* Task *
If a line in the entries below includes "back", pick it out and copy it.

(Saved entries)
╔══
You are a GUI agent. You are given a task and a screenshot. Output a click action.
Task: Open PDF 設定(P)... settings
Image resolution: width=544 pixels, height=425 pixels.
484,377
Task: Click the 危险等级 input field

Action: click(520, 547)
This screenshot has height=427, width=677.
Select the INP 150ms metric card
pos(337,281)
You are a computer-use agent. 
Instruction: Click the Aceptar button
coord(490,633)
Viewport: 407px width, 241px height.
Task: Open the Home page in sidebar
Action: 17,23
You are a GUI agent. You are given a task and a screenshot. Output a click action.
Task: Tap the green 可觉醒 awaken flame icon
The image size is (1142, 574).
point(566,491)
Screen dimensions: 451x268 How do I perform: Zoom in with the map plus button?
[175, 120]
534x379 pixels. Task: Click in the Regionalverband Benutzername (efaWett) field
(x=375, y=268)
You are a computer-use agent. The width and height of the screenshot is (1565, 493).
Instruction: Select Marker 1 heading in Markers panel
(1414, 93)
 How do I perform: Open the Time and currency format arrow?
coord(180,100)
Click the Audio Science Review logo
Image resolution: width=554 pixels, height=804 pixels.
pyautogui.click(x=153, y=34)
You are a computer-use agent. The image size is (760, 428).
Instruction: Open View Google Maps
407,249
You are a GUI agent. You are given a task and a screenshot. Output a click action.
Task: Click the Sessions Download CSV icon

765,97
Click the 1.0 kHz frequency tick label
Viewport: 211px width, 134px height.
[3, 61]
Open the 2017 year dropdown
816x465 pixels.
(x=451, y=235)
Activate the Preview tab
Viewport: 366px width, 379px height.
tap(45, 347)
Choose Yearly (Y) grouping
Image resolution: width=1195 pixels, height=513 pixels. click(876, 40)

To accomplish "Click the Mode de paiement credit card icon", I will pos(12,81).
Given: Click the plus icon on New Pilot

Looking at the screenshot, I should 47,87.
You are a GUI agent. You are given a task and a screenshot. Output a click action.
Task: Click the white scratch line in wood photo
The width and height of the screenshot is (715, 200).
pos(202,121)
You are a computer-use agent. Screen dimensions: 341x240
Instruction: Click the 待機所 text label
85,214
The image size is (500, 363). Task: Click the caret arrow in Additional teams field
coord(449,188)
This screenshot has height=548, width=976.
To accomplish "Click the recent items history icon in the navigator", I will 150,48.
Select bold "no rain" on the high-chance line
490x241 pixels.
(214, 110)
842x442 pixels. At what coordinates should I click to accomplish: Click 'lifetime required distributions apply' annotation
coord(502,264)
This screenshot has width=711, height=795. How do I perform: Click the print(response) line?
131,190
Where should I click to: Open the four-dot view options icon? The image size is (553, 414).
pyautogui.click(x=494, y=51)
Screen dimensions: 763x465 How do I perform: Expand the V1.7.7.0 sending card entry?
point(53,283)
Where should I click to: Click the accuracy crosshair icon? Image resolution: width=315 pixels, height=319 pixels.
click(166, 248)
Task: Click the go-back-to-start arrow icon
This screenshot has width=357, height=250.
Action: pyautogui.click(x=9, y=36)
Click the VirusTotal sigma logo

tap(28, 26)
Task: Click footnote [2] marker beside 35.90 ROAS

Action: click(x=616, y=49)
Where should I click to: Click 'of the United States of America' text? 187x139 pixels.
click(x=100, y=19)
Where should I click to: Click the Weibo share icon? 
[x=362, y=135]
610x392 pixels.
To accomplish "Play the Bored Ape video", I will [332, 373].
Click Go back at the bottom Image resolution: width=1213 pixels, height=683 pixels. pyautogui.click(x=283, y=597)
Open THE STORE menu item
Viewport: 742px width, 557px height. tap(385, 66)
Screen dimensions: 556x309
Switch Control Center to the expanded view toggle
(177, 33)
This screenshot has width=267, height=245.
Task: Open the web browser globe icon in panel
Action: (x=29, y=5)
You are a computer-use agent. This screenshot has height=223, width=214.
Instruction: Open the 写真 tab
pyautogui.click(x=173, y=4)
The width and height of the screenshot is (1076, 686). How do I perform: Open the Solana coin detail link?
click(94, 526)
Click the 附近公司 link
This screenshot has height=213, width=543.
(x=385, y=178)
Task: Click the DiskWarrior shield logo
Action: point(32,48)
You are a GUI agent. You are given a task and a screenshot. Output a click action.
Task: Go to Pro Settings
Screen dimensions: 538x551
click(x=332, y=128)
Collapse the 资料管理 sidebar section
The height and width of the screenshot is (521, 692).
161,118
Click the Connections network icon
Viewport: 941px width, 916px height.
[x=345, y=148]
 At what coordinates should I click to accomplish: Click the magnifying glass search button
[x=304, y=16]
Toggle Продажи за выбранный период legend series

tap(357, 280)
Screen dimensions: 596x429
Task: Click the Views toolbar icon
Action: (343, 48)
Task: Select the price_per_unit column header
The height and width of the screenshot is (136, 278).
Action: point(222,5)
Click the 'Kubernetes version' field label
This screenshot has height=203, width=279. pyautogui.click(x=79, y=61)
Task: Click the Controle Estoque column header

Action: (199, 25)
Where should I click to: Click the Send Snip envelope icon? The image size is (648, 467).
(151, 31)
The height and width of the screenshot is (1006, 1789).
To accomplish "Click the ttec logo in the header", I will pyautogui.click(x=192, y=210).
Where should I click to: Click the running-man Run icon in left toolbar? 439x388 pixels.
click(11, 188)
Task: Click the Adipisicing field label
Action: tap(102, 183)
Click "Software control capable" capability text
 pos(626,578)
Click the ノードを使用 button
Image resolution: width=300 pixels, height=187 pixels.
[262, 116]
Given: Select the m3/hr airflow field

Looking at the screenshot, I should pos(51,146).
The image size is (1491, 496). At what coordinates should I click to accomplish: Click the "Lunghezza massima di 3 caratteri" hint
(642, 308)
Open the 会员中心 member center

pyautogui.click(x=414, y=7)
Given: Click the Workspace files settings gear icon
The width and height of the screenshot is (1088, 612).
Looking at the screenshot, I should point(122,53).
╚══
* Output for this task *
Task: Click the go-back-to-start arrow icon
Click Go back at the bottom Image resolution: width=1213 pixels, height=683 pixels. pyautogui.click(x=283, y=597)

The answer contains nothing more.